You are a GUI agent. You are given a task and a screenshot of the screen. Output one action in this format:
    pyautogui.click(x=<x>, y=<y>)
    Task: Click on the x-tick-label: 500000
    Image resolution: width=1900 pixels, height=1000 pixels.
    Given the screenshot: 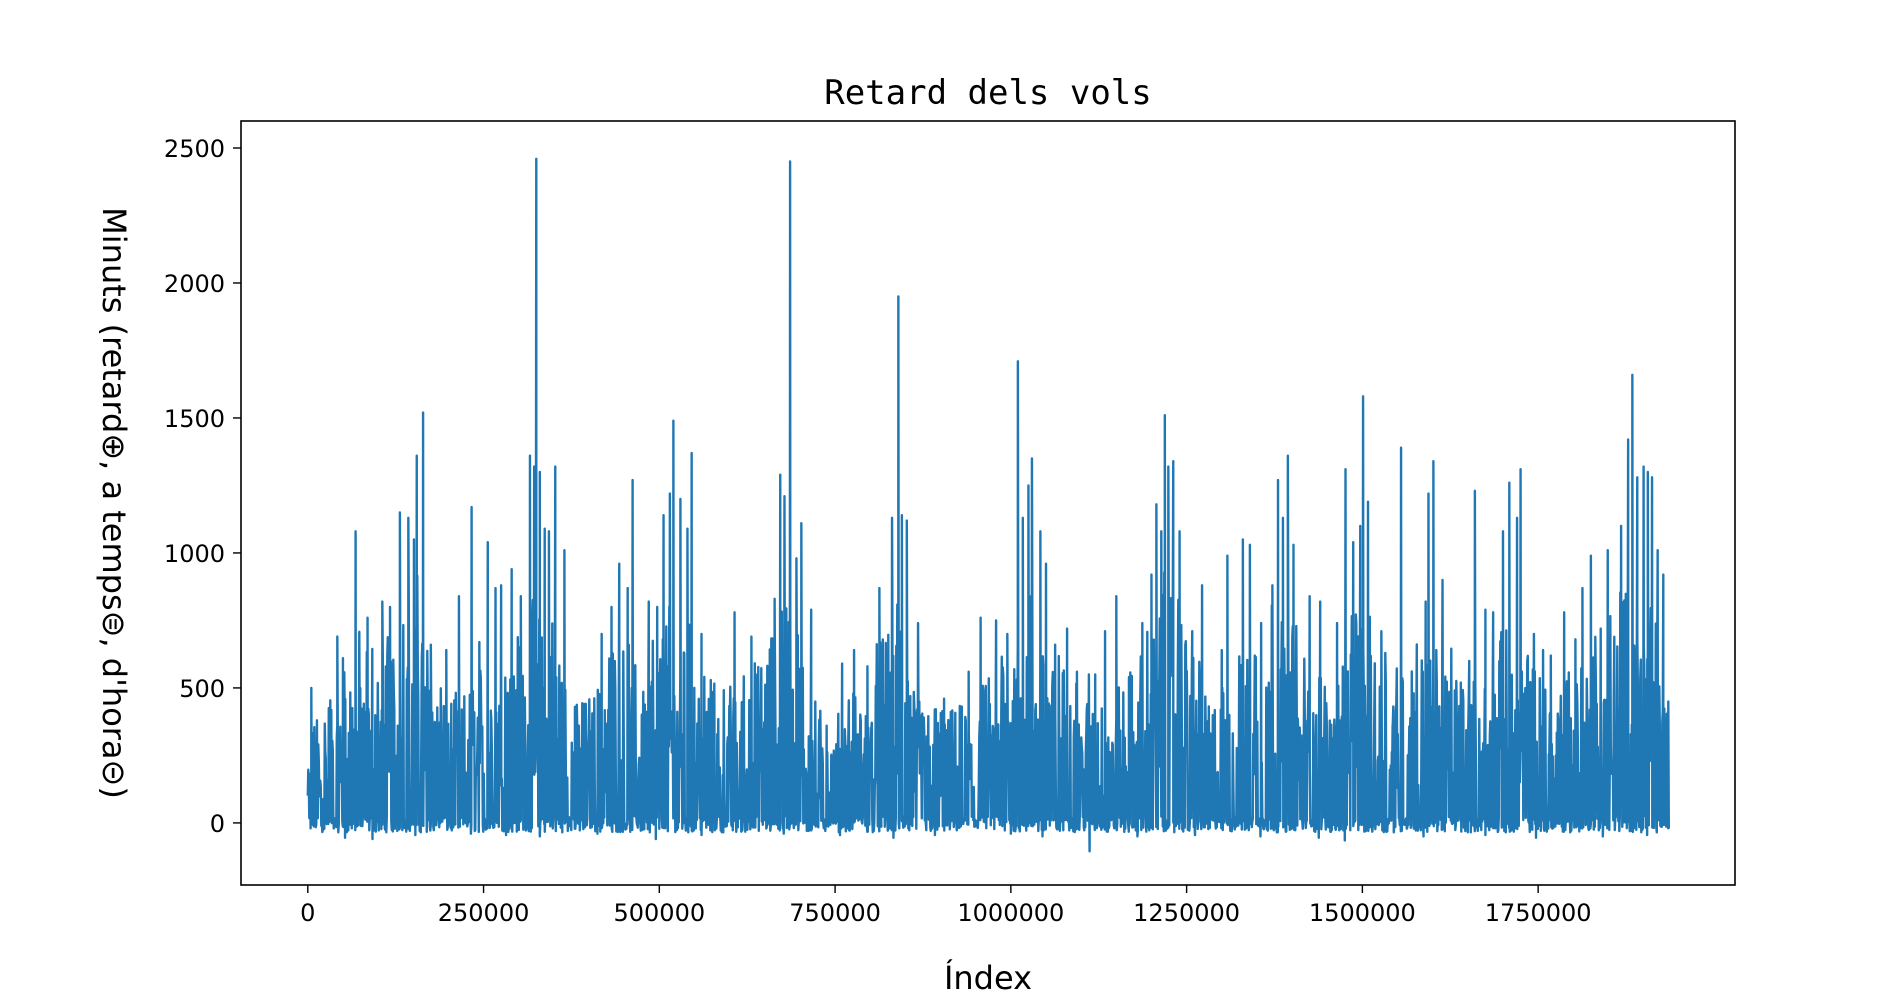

○ ○ ○ ○ ○ ○ ○

-- TASK ITEM --
Reproduce every line of the records above verbatim, omitting the pictures from your answer.

-- THE COMPLETED TASK --
You are a GUI agent. You are given a task and a screenshot of the screen. Output one action in this format:
    pyautogui.click(x=<x>, y=<y>)
    Task: Click on the x-tick-label: 500000
    Image resolution: width=1900 pixels, height=1000 pixels.
    Given the screenshot: 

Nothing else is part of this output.